Posts posted by u0126

  1. Disk shares are really night and day. That shfs overhead is a killer. Seems like my system gets bogged down possibly with I/O having to pass through the shfs layer and that locks things up from the SMB server reading from it... because right now mounting a disk share directly is like it's directly attached to my Windows system.

     

    At least for now so I don't have to worry about data corruption weird stuff I'm only going to do activities inside of the specific disk share itself. Not move things in and out of it. It'll let me at least do a lot of cleanup on the specific disk, stuff that was sometimes super painful when trying to go through the user share.

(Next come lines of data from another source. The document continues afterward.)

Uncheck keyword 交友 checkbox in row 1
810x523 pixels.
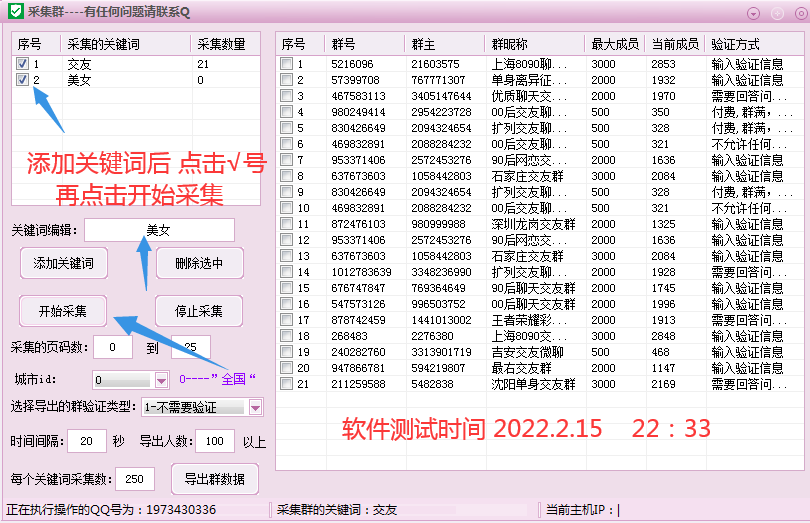click(22, 64)
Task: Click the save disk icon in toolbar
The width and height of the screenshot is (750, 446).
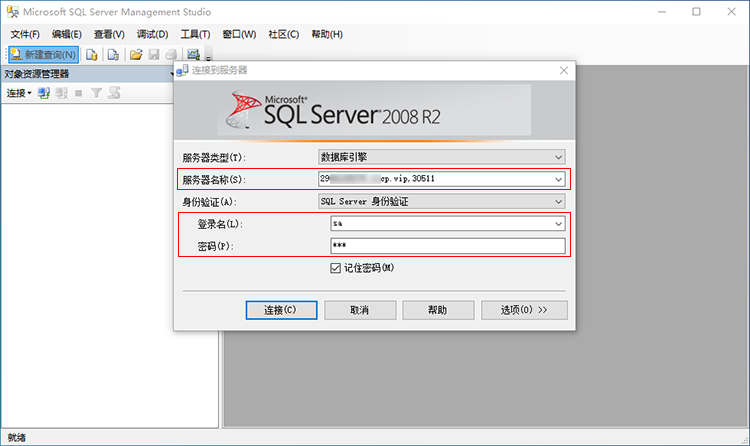Action: [x=154, y=54]
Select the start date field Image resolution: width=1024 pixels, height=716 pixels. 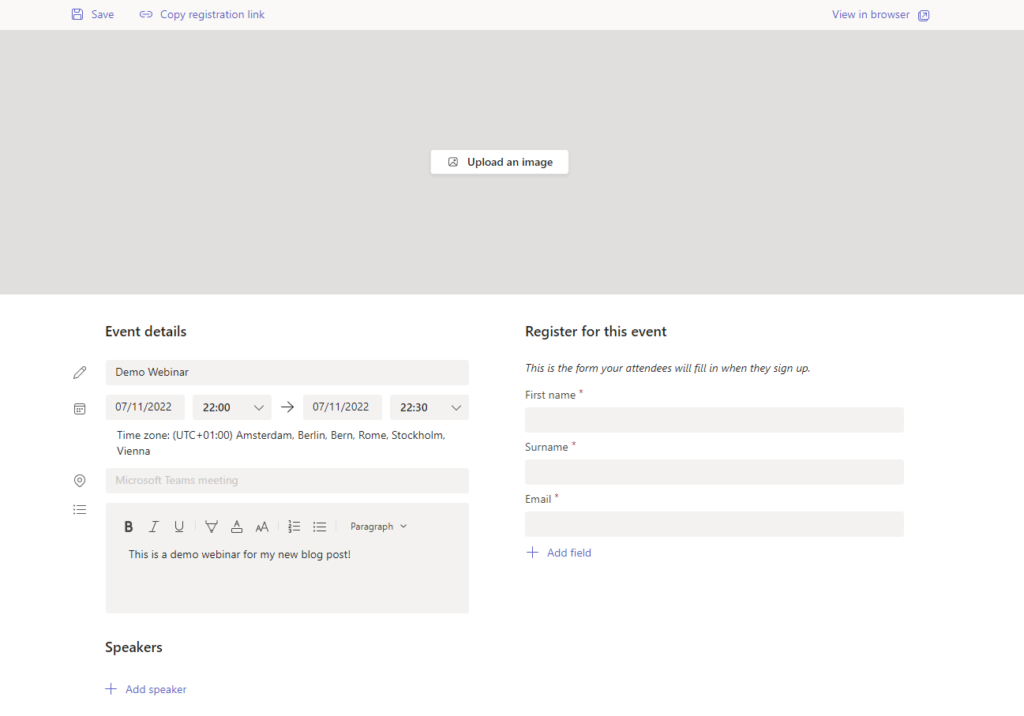pyautogui.click(x=145, y=407)
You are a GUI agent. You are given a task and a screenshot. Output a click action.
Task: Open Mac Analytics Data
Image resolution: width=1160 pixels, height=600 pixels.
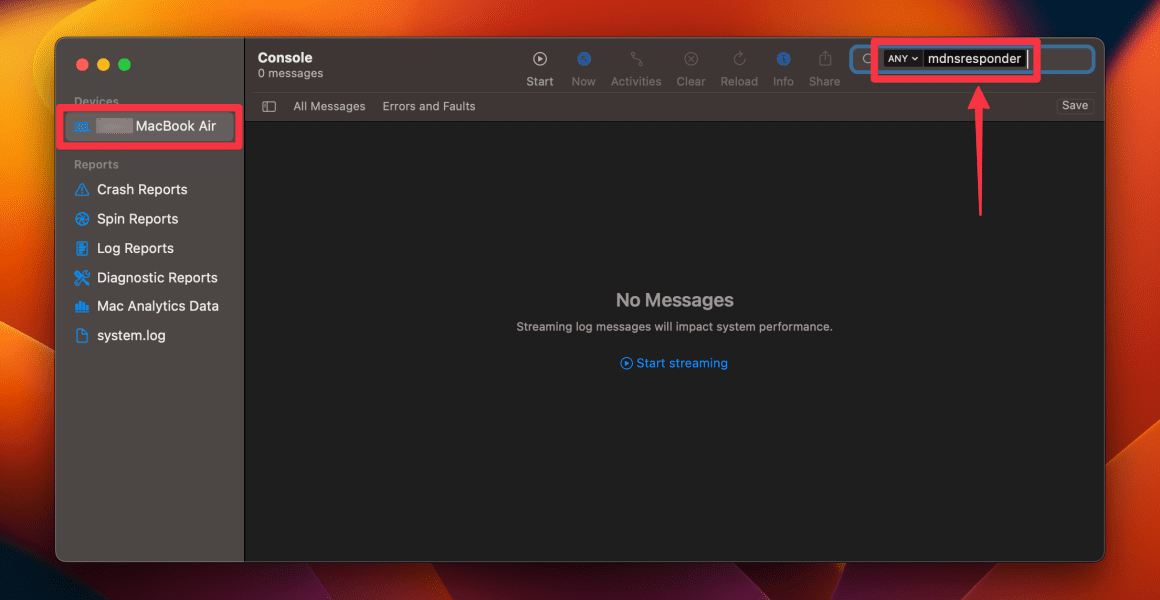pyautogui.click(x=158, y=306)
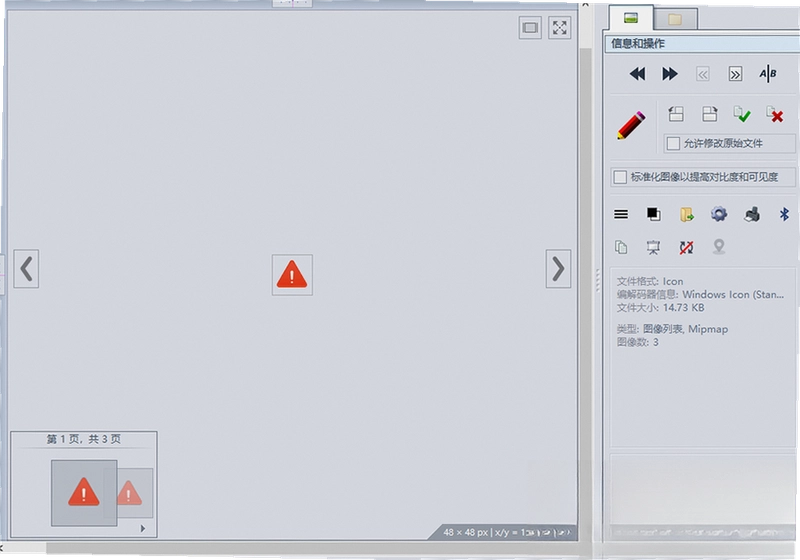Toggle the fullscreen expand icon

click(x=560, y=28)
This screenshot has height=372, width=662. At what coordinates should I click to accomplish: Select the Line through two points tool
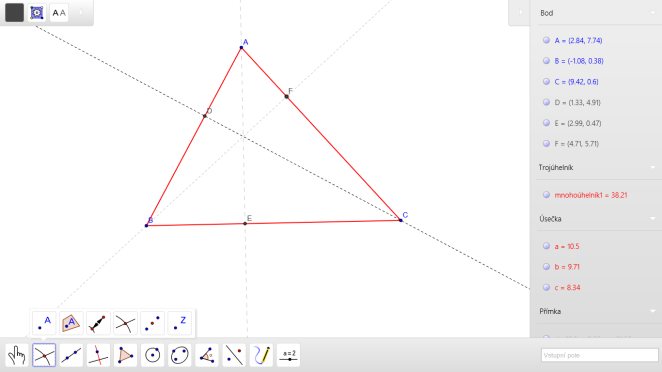pos(71,355)
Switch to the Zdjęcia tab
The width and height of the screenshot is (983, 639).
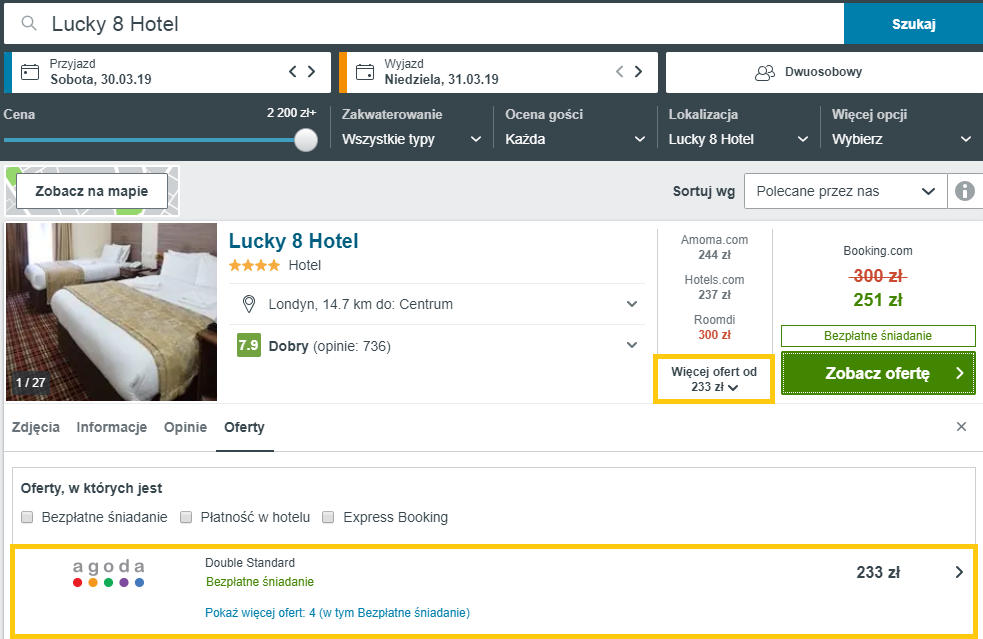coord(35,427)
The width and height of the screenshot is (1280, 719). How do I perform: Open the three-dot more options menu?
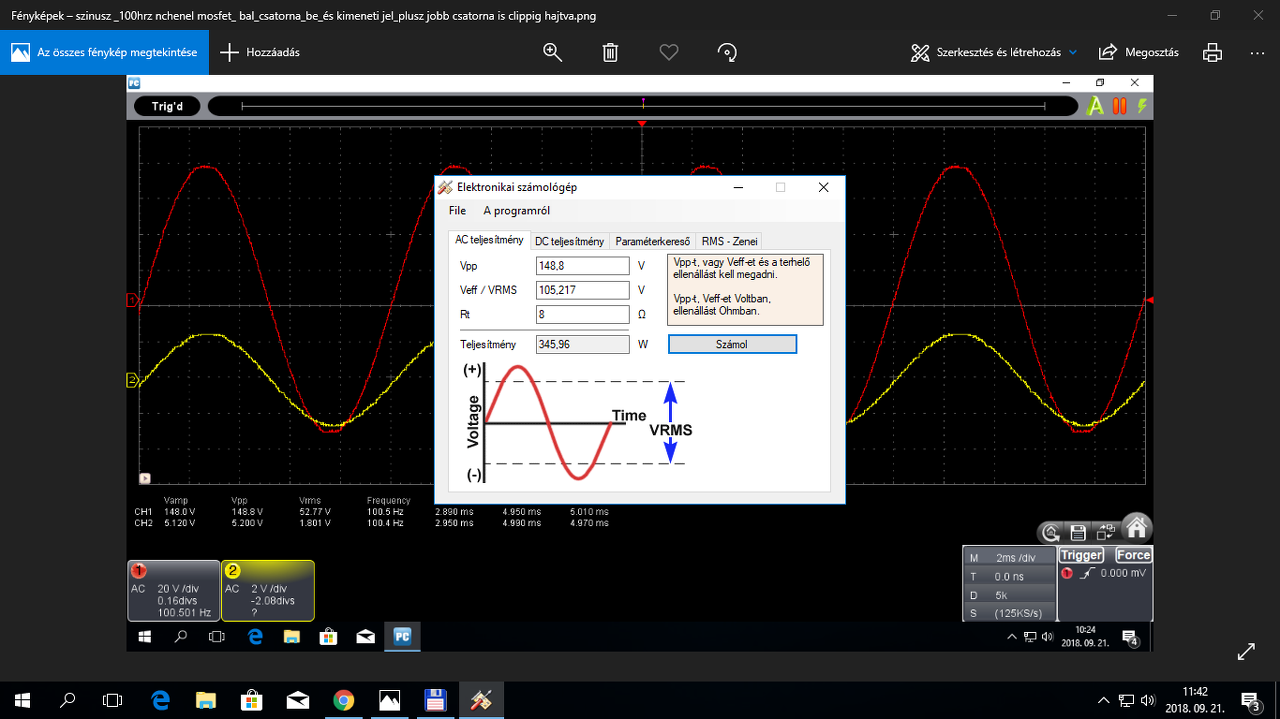pos(1257,52)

  2. I've got some fun things I've noticed (without any in-depth research) but simple anecdota - if things are "clean" - I haven't done anything to lock up the samba connection, I can get 100-200MB/sec between my Windows system and Unraid (2.5G onboard ethernet on both connected to the same 2.5G switch) and that's great. What sucks is when samba locks up (and seems to happen frequently enough to go to Google once again) and everything stalls out for what feels like an eternity.

     

    Just minutes ago I tried to move one folder to another inside of the same share (/mnt/user/foo) and same mapped drive and all, not even that much data (~5 gig) and my entire Windows explorer process wound up locking up for well over 5 minutes. It never timed out or gave up, it just sat there. I can't figure out a discernable pattern so far, other than shfs processes do seem to be busier at the moment (I am doing some other stuff on the array, usually, but nothing that should be completely freezing up simple samba operations)

     

  3. 33 minutes ago, Kilrah said:

    You were still talking of possibly doing file recovery, and running xfs_repair - considering those implied disk9 was still unmountable, and as such no data could have been written to it.

     

    If you're writing data to it then it means the disk was formatted and there is a good fresh filesystem on it that's starting to get filled up, and that there is absolutely no option for recovery at this point. 

     

     


    Yeah, I had set it as ready to restore to.

     

    what I'm still curious about is if parity is restoring things back as they were isn't it restoring/emulating a corrupted xfs filesystem? If it's sector-based?

     

  4. 3 hours ago, itimpi said:

    The rebuild process knows what sector it has reached (it works serially through the sectors on the disk).    If you write data that goes to a sector earlier than the point reached by the rebuild then it is written to both the physical drive and parity updated accordingly.    If it is after that point then just parity is updated so that when that point in the rebuild is reached then the correct data can be written.

     

    FYI:   Although you can write to the drive during the rebuild process that will badly degrade performance of both write and rebuild while they are running in parallel due to disk contention.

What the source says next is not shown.